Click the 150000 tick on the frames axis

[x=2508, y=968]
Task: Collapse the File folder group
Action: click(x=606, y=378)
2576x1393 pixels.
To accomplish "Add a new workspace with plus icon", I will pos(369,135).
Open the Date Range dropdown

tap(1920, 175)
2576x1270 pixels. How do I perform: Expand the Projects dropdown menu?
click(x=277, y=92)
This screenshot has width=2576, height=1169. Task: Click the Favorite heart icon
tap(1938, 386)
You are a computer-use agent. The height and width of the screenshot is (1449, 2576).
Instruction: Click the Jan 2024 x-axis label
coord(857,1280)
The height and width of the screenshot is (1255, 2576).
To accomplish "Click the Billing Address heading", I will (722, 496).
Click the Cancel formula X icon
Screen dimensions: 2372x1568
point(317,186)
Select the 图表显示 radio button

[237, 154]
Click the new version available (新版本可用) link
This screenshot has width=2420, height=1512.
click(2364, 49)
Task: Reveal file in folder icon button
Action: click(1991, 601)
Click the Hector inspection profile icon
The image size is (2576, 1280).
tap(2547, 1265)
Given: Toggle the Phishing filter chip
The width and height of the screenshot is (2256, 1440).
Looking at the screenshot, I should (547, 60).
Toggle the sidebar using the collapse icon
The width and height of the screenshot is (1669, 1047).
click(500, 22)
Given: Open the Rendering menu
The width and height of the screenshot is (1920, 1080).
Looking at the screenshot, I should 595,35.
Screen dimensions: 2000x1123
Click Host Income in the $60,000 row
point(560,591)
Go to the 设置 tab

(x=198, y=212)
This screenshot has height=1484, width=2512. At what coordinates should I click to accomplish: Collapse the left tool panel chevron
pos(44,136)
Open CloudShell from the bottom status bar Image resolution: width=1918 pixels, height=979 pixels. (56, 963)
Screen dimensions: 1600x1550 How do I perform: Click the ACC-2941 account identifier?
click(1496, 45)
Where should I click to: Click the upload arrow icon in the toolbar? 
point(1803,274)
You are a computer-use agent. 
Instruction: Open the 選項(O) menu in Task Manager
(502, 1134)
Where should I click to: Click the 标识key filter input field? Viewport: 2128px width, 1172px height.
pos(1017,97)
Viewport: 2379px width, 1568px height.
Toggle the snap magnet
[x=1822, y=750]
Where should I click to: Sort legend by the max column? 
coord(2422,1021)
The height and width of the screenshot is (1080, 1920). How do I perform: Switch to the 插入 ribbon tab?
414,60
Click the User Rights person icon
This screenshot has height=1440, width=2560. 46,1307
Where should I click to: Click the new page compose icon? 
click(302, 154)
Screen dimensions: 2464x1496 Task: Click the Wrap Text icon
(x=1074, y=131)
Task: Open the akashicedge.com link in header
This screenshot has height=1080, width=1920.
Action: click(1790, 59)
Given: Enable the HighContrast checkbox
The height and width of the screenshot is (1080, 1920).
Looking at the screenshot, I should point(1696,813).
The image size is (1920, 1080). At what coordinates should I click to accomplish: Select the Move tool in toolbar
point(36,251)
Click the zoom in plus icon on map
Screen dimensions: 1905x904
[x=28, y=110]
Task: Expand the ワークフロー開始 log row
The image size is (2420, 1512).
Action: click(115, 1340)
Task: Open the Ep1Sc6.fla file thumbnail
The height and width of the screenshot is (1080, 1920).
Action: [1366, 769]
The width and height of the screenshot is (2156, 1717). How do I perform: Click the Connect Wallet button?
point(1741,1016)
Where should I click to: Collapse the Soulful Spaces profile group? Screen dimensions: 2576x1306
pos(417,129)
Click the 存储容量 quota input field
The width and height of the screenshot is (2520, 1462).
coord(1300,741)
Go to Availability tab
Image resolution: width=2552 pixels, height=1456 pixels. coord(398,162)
______
What you will do
Lines that contain "computer" are to be copied from the records above.

Answer to this exercise
You are a computer-use agent. The height and width of the screenshot is (1449, 2576).
You are a computer-use agent. 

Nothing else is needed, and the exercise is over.